The Twilight Zone television series was famous for presenting what seemed like normal reality to viewers, only to later reveal some kind of mind-bending twist that shattered expectations. D is for Dog is the theater equivalent of The Twilight Zone. It’s fascinating, disturbing and it challenges perceptions. The play is also wonderfully produced and performed by a talented and energetic cast. The production is marred, however, by logistical confusion and a script that isn’t quite realized. Nevertheless, D is for Dog is a unique and enjoyable concept that is rarely touched on in theater and that any lover of live performances will appreciate.

The Rogers are a prototypical 50’s family, living in American suburbia. Their lives seem perfect, like something out of a commercial, complete with a peppy soundtrack excessively punctuated by plucked strings. Mr. Rogers (Guy Birtwhistle) is the breadwinner who goes off to work every morning after sharing an adorable cup of coffee with his wife. Mrs. Rogers (Nina Silver) wakes every morning to straighten up her already picture-perfect household, dusting and winking at her reflection in shiny dishes. The Rogers children, Dick (Michael Scott Allen) and Jane (Taylor Coffman), are obedient and bright-eyed and eager to learn. It’s obvious, however, that something is different about this reality when the family must consume pills at regular intervals and sunbathing is seemingly a mandatory scheduled event with a machine providing the effects of the sun. During their lessons, Dick and Jane learn that a cataclysmic war took place some time in America’s past, necessitating the Conservation Corporation where Mr. Rogers works, but they have no idea how much the world has actually changed.

D is for Dog is a surprising production in both presentation and content. First and most strikingly, the set looks fantastic, especially given the somewhat claustrophobic space of the Studio/Stage Theater. There are no scene changes so the entirety of the play takes place in the Rogers’ kitchen and living room and the set designers have done a commendable job at bringing the play to life. Real-looking cabinetry, appliances and a kitchen sink help the audience suspend disbelief. There’s also a high-tech plasma display placed in the window that serves as an exterior, presenting different times of day to orient the audience after passages of time. It’s all very technically clever and beautiful to behold. Secondly, the story is also quite remarkable and offers one of the better head fakes audiences will find in theater. It’s a rare treat to be presented with an actual mystery that will have viewers sharing explanations all throughout intermission.

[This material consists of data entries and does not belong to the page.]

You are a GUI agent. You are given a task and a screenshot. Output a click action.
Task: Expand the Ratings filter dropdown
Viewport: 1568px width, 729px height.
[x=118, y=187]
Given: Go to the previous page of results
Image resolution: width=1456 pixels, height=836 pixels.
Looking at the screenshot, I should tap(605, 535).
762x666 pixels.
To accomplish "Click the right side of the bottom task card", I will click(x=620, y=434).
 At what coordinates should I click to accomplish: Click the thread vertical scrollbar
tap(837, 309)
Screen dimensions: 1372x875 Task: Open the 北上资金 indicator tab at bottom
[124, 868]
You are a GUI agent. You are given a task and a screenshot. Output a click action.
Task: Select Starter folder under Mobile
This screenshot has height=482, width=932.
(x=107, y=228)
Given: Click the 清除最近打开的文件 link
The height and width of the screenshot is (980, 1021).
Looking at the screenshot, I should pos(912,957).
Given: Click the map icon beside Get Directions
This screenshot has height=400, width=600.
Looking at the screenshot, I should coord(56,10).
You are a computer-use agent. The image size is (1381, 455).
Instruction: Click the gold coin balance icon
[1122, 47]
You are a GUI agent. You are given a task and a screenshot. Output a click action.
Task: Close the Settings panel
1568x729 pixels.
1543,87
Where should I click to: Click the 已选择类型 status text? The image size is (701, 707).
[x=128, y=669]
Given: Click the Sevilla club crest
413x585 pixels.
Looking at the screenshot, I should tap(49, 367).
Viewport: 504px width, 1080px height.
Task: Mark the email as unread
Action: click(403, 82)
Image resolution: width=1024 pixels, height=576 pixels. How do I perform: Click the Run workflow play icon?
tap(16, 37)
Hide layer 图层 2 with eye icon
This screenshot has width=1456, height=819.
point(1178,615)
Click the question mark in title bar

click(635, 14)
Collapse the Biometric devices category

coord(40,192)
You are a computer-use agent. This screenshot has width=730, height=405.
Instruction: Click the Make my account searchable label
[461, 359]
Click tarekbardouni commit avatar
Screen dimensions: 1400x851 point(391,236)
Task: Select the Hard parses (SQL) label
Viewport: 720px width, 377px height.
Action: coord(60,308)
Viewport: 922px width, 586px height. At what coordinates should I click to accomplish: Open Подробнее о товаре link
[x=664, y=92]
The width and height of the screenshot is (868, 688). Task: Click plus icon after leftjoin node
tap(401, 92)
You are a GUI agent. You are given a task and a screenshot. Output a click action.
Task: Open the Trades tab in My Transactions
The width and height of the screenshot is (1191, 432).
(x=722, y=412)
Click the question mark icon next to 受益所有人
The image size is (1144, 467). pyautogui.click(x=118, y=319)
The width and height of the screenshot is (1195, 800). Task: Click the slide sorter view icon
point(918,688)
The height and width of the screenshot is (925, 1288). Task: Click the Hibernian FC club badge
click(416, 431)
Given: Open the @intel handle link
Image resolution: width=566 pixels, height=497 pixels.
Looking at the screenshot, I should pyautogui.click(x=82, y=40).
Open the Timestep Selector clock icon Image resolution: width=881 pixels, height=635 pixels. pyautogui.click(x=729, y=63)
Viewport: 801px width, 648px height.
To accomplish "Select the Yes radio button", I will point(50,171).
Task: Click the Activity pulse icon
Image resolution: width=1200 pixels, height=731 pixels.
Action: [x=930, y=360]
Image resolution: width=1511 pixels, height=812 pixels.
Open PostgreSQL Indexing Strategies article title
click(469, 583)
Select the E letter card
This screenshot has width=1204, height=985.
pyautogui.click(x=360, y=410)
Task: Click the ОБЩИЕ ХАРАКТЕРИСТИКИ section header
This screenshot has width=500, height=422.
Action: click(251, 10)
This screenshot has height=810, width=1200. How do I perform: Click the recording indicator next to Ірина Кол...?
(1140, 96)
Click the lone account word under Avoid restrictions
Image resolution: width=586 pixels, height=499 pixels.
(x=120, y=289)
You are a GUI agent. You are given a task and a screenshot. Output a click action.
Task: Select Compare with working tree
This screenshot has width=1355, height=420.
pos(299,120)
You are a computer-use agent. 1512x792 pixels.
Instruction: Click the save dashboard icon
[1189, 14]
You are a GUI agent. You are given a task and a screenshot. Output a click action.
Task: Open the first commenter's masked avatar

The twist and how it’s presented is very satisfying, but is also problematic for the show. In theater, concessions are made for the presentation, because it would be impossible to perfectly recreate reality on stage in the way a movie does on film. For example, the play Our Town uses bare minimum sets and shuns props, forcing actors to pantomime eating, sweeping and other actions that involve manipulating physical objects. Audiences accept that the characters are holding silverware, brooms and actually touching objects in their reality and the play works perfectly. Now imagine the confusion theatergoers would feel if the Our Town characters knew they were only pantomiming and stated as much to the audience. That same feeling of unfair storytelling will creep into audiences’ minds in D is for Dog once they have to start picking and choosing what is literally happening and what is theatrically happening on stage.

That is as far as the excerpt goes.